Task statement: Give back every record that follows, exactly as written.

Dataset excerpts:
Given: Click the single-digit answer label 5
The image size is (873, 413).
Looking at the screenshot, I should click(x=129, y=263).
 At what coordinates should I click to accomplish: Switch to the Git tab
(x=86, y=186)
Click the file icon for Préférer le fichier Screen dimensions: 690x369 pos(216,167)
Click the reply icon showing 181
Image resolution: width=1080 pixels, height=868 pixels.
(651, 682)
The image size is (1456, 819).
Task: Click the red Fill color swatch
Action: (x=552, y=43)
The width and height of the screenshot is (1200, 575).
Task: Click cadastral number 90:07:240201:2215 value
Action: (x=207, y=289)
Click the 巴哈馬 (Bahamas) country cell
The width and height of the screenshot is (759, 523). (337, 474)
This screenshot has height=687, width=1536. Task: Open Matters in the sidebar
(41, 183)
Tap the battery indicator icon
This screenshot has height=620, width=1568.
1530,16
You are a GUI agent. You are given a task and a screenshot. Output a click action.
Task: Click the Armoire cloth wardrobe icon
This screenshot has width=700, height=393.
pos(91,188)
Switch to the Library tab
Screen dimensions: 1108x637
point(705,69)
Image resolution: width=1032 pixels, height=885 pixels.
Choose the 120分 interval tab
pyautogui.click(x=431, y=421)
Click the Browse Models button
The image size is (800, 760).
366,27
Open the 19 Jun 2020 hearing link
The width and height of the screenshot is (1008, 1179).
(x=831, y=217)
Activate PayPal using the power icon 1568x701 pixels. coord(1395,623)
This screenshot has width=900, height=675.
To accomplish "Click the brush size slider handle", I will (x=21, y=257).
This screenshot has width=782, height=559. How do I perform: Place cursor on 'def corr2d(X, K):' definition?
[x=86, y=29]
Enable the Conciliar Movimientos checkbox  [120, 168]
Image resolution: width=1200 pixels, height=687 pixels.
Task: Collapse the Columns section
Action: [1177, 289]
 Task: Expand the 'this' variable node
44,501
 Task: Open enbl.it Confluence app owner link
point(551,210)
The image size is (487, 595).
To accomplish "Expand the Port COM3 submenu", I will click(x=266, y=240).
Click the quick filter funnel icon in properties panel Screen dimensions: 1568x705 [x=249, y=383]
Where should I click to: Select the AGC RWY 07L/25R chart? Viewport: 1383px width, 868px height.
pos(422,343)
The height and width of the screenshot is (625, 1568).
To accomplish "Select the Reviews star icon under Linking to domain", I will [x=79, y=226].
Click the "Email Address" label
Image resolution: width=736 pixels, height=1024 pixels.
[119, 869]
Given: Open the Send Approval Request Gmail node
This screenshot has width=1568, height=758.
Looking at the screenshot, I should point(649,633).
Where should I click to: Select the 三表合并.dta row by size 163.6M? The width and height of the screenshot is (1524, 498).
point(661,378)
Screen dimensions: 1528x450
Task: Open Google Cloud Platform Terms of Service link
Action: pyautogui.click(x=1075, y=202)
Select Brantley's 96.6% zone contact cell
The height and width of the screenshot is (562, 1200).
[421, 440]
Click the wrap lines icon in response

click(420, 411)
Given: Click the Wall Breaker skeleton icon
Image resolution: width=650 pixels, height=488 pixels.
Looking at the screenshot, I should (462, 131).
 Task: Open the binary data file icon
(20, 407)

Answer to this problem:
Given: Click the single-digit answer label 5
The image size is (873, 413).
Looking at the screenshot, I should click(x=129, y=263).
 At what coordinates should I click to accomplish: Switch to the Git tab
(x=86, y=186)
Click the file icon for Préférer le fichier Screen dimensions: 690x369 pos(216,167)
Click the reply icon showing 181
Image resolution: width=1080 pixels, height=868 pixels.
(651, 682)
The image size is (1456, 819).
Task: Click the red Fill color swatch
Action: (x=552, y=43)
The width and height of the screenshot is (1200, 575).
Task: Click cadastral number 90:07:240201:2215 value
Action: (x=207, y=289)
Click the 巴哈馬 (Bahamas) country cell
The width and height of the screenshot is (759, 523). (337, 474)
This screenshot has height=687, width=1536. Task: Open Matters in the sidebar
(41, 183)
Tap the battery indicator icon
This screenshot has height=620, width=1568.
1530,16
You are a GUI agent. You are given a task and a screenshot. Output a click action.
Task: Click the Armoire cloth wardrobe icon
This screenshot has width=700, height=393.
pos(91,188)
Switch to the Library tab
Screen dimensions: 1108x637
point(705,69)
Image resolution: width=1032 pixels, height=885 pixels.
Choose the 120分 interval tab
pyautogui.click(x=431, y=421)
Click the Browse Models button
The image size is (800, 760).
366,27
Open the 19 Jun 2020 hearing link
The width and height of the screenshot is (1008, 1179).
(x=831, y=217)
Activate PayPal using the power icon 1568x701 pixels. coord(1395,623)
This screenshot has width=900, height=675.
To accomplish "Click the brush size slider handle", I will (x=21, y=257).
This screenshot has width=782, height=559. How do I perform: Place cursor on 'def corr2d(X, K):' definition?
[x=86, y=29]
Enable the Conciliar Movimientos checkbox  [120, 168]
Image resolution: width=1200 pixels, height=687 pixels.
Task: Collapse the Columns section
Action: [1177, 289]
 Task: Expand the 'this' variable node
44,501
 Task: Open enbl.it Confluence app owner link
point(551,210)
The image size is (487, 595).
To accomplish "Expand the Port COM3 submenu", I will click(x=266, y=240).
Click the quick filter funnel icon in properties panel Screen dimensions: 1568x705 [x=249, y=383]
Where should I click to: Select the AGC RWY 07L/25R chart? Viewport: 1383px width, 868px height.
pos(422,343)
The height and width of the screenshot is (625, 1568).
To accomplish "Select the Reviews star icon under Linking to domain", I will [x=79, y=226].
Click the "Email Address" label
Image resolution: width=736 pixels, height=1024 pixels.
[119, 869]
Given: Open the Send Approval Request Gmail node
This screenshot has width=1568, height=758.
Looking at the screenshot, I should point(649,633).
Where should I click to: Select the 三表合并.dta row by size 163.6M? The width and height of the screenshot is (1524, 498).
point(661,378)
Screen dimensions: 1528x450
Task: Open Google Cloud Platform Terms of Service link
Action: pyautogui.click(x=1075, y=202)
Select Brantley's 96.6% zone contact cell
The height and width of the screenshot is (562, 1200).
[421, 440]
Click the wrap lines icon in response

click(420, 411)
Given: Click the Wall Breaker skeleton icon
Image resolution: width=650 pixels, height=488 pixels.
Looking at the screenshot, I should (462, 131).
 Task: Open the binary data file icon
(20, 407)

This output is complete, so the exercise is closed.